Catching On to the Entitlement Disaster

The Associated Press catches up, belatedly, with some of the basic problems with our welfare state. Those now retiring will find that for them, Social Security was a terrible deal. Medicare, on the other hand, will continue to bleed our children dry:

You paid your Medicare taxes all those years and think you deserve your money’s worth: full benefits after you retire. Nearly three out of five people say in a recent Associated Press-GfK poll that they paid into the system so their benefits shouldn’t be cut.
But a newly updated financial analysis shows that what people paid into the system doesn’t come close to covering the full value of the medical care they can expect to receive as retirees. Consider an average-wage, two-earner couple together earning $89,000 a year. Upon retiring in 2011, they would have paid $114,000 in Medicare payroll taxes during their careers. But they can expect to receive medical services — from prescriptions to hospital care — worth $355,000, or about three times what they put in.

That estimate is undoubtedly low, since many treatments that Medicare will pay for over the next thirty years don’t even exist yet.

Many workers may believe their Medicare payroll taxes are going for their own insurance after they retiree, but the money is actually used to pay the bills of seniors currently on the program. That mistaken impression complicates the job for policymakers trying to build political support in coming months for dealing with deficits that could drag the economy back down.

Gosh! Where do you suppose that “mistaken impression” came from?
The picture with regard to Social Security is considerably bleaker, if you are a baby boomer:

The same hypothetical couple retiring in 2011 will have paid $614,000 in Social Security taxes, and can expect to collect $555,000 in benefits. They will have paid about 10 percent more into the system than they’re likely to get back.
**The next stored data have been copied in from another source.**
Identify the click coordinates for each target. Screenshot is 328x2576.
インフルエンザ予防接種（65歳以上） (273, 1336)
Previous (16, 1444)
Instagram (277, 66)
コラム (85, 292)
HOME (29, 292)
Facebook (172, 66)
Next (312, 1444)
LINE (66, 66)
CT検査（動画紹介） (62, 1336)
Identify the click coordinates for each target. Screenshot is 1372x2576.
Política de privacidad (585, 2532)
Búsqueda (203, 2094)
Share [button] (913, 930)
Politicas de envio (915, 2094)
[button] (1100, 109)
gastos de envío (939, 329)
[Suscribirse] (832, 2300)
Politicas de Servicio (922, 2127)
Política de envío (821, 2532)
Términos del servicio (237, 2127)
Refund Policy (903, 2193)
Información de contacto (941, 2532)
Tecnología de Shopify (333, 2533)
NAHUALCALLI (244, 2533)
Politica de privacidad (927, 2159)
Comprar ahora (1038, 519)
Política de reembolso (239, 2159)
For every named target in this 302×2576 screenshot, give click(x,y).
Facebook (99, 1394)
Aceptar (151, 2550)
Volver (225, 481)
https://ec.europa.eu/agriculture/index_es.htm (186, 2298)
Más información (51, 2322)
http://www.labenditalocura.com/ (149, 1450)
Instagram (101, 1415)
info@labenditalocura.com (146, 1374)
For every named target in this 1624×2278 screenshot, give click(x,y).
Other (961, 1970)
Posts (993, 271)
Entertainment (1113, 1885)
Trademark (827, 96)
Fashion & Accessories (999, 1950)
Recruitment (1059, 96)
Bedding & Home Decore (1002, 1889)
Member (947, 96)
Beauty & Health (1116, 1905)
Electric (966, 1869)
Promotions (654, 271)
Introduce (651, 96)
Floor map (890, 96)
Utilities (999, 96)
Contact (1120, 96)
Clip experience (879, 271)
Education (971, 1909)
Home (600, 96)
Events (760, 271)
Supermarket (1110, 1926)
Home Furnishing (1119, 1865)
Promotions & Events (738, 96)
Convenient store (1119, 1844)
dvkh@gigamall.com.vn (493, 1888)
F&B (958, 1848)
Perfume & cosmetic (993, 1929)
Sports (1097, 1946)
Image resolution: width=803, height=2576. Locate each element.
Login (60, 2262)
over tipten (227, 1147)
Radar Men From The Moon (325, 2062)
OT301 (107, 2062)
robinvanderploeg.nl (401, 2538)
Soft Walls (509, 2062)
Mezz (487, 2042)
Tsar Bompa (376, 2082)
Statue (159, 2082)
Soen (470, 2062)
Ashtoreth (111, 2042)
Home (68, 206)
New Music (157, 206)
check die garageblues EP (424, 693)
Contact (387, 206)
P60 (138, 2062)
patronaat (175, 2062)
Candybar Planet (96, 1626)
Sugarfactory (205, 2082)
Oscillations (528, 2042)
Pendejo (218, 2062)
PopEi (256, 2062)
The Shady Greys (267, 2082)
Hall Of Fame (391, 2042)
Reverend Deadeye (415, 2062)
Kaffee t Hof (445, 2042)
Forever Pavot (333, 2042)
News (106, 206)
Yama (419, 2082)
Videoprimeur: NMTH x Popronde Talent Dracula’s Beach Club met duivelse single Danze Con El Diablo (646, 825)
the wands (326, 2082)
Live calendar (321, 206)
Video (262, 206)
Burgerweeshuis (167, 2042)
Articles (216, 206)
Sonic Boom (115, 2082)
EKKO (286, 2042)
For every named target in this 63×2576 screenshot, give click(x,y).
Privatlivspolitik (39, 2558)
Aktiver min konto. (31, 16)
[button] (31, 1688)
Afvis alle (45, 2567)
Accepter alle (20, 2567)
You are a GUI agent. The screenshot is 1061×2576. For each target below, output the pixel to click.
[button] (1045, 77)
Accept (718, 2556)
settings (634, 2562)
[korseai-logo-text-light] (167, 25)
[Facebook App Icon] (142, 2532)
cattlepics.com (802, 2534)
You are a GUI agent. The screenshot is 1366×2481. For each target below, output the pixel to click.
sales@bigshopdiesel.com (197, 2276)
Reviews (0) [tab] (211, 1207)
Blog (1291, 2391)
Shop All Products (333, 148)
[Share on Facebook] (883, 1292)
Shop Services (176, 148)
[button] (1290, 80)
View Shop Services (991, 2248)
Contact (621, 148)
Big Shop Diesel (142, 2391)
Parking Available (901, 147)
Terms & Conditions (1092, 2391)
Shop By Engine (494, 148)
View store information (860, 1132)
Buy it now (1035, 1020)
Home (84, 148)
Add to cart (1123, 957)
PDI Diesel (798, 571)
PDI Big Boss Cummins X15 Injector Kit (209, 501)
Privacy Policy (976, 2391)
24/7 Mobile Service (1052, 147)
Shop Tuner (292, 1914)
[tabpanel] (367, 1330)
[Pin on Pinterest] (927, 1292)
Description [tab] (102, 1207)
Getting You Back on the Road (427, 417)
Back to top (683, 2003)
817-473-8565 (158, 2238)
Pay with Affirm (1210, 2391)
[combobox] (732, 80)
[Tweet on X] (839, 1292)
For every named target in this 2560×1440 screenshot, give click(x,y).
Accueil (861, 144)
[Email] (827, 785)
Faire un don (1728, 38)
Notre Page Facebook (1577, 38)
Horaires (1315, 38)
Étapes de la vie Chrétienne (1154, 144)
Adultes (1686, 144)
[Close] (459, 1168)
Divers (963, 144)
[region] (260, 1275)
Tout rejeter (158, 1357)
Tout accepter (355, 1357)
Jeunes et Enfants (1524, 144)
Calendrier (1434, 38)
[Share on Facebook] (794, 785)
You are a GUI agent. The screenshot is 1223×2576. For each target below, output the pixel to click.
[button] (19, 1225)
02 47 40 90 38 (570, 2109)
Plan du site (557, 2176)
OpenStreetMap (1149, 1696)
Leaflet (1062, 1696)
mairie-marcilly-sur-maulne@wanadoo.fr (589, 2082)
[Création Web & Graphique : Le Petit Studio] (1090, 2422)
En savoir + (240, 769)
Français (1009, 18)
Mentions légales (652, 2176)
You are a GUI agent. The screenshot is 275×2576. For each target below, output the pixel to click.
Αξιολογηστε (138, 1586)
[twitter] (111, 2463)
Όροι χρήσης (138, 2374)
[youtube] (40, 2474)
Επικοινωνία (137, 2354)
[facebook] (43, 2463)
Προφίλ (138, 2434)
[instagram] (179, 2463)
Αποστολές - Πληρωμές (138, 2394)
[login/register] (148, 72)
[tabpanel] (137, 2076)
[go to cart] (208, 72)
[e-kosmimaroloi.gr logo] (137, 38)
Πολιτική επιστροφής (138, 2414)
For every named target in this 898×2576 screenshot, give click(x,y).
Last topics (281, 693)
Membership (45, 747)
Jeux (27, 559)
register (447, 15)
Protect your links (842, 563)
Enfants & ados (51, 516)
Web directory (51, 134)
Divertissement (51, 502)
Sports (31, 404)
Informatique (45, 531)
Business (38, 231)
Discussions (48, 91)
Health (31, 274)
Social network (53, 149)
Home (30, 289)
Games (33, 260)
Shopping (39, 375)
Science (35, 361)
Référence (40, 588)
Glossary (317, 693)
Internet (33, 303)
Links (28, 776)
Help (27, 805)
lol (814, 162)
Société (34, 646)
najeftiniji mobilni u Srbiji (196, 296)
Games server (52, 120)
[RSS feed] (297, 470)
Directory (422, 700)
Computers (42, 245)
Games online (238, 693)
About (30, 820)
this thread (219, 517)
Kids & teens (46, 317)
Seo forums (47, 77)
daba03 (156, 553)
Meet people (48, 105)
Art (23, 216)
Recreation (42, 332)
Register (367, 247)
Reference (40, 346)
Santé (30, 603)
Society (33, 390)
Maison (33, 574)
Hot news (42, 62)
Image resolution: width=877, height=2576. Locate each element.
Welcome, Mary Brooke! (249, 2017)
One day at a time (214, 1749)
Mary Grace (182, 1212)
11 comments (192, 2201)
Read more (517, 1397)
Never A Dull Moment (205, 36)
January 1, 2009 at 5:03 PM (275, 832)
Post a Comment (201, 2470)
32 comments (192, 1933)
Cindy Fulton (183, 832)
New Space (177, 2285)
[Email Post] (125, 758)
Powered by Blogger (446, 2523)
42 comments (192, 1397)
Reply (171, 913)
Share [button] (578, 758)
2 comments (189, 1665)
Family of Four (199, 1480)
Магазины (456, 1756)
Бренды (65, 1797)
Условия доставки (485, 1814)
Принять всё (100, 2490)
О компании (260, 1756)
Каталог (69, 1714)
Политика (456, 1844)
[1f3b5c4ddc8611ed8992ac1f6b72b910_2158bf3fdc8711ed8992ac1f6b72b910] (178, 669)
That is the result of the Democrats having demagogued Social Security for decades, thus blocking any changes in a terrible program. A reader who is highly sophisticated in financial matters emails:

Oh…and by the way….why is it that the rubes would think they are “entitled” because they have “paid into” the “system” and therefore their benefits are “earned”? why is that?….could it be the 75 years of false official and informal propaganda and misdirection from the sponsors and supporters of the middle class entitlement state? The intentional creation of phony “accounts” to disguise the actual program mechanics? The deliberately misleading terms and euphemisms designed specifically to give the impression that the benefits are “owned”, “earned” and “guaranteed”? The disgraceful, shameful, unabashed, dishonest and unceasing political attacks from the Dems and the left — including from Obama — on any attempts to reform Social Security or Medicare by deliberately lying to or misleading the elderly with scare tactics?
And look at the Social Security numbers given in the example…..it’s actually even WORSE than described! They point out the mismatch in total taxes–er, excuse me, “contributions”–to the total benefits expected to be paid out and note that taxes exceed benefits.. Well, yes they do, on an undiscounted basis, i.e., interest and the time value of money. In other words, the theoretical working couple, in the upper middle of the income distribution, let it be noted, but hardly in any sense “rich”, having paid a nominal $614,000 in taxes can expect to receive a nominal benefit payout of $555,000. But if they had taken their taxes and done nothing more than put them in risk free government bonds with an assumed real rate of interest compounded at only 1%, they would have accrued over $750,000 in investment capital. This would buy an annuity, again assuming only a 1% continued return on assets, of about $30,000/year on generous actuarial assumptions. This compares to, on the article’s numbers, about $19,000/year under the existing benefit scheme. Another way of looking at it is that on the most conservative assumptions they are receiving no more than a NEGATIVE return of minus 1.9% on their “contributions”! LITERALLY….if they had buried the “contributions” in the backyard they would be better off!
Ironically, the [Associated Press] authors think this is a GOOD thing about Social Security, compared to Medicare! It’s a feature, not a bug! Indeed, the only way Social Security can operate is if the later cohorts of retirees — the first of the baby boomers starting now — get this kind of return pattern. The earlier cohorts had exactly the same pattern as Medicare now–very low taxes paid in and very high benefits paid out–with the later cohorts underwriting their extremely generous returns while getting much lower outputs themselves later on–which is the very definition of an unsustainable Ponzi scheme!
Medicare, of course, is much worse with an essentially unlimited claim on taxes to pay future uncontrollable benefits that are promised. And the “political problem” of expectations about being “entitled”?….making reform difficult?….let’s make sure we have a complete understanding of the history of these programs….and of who owns the mess and is responsible for the “political difficulty” of correcting it as the first order of business.

Everywhere we look, the entitlement state is collapsing. We can fervently hope that both Social Security–a terrible program at best, since people should save their own money for their retirement, not pay it to the government in hopes of getting it back later–and Medicare, which is not only an awful program but threatens to bankrupt our government, are radically reformed or, better yet, phased out.